[AIM] Retype every item below word for word, leaving out the pictures.

[RECORDS PROVIDED]
+-------+

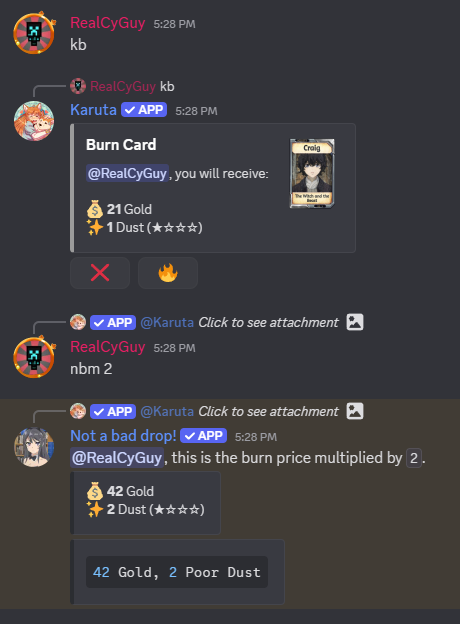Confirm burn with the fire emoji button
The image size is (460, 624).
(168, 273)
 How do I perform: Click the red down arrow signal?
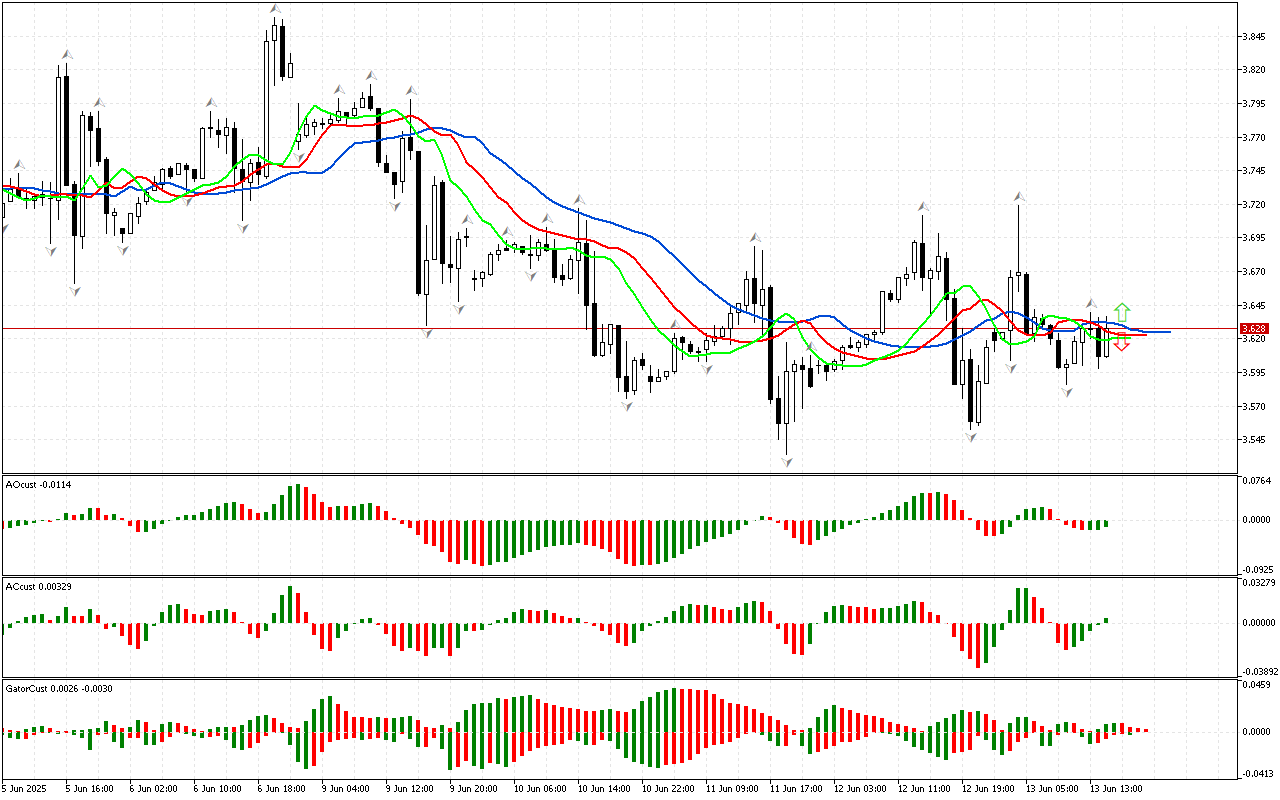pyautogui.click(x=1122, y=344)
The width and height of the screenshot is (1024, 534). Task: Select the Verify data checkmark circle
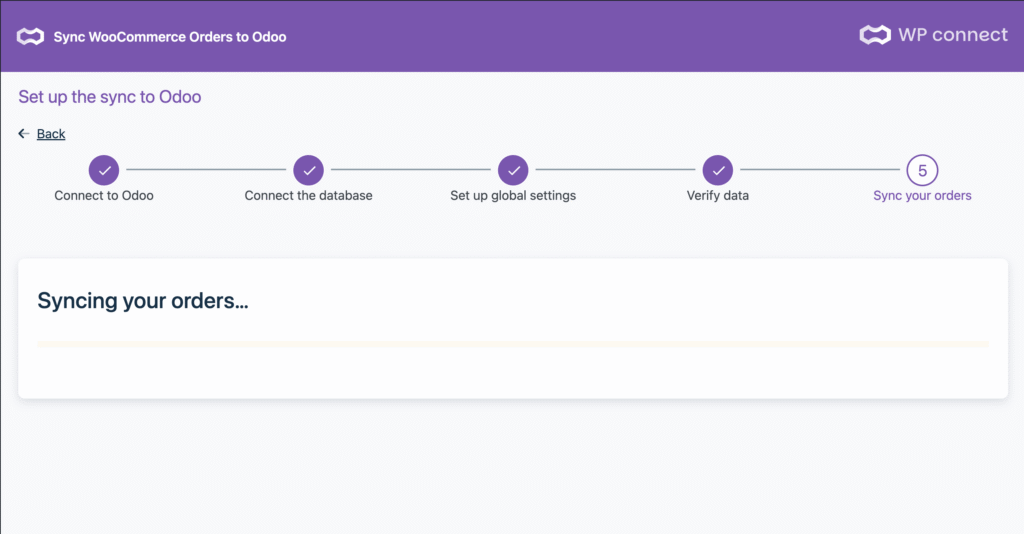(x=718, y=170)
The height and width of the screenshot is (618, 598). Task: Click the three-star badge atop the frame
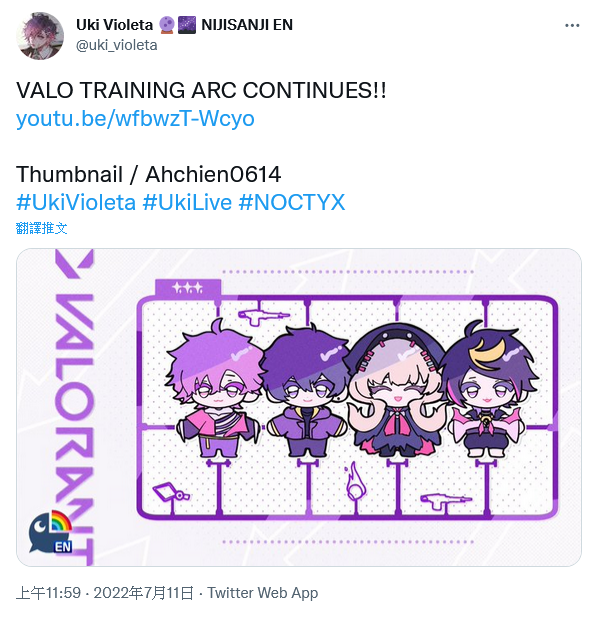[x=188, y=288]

+-------+

[RESULT OF THE EXERCISE]
Confirm burn with the fire emoji button
The image size is (460, 624).
(168, 273)
 How do I perform: Click the red down arrow signal?
pyautogui.click(x=1122, y=344)
The width and height of the screenshot is (1024, 534). Task: Select the Verify data checkmark circle
(x=718, y=170)
The height and width of the screenshot is (618, 598). Task: Click the three-star badge atop the frame
[x=188, y=288]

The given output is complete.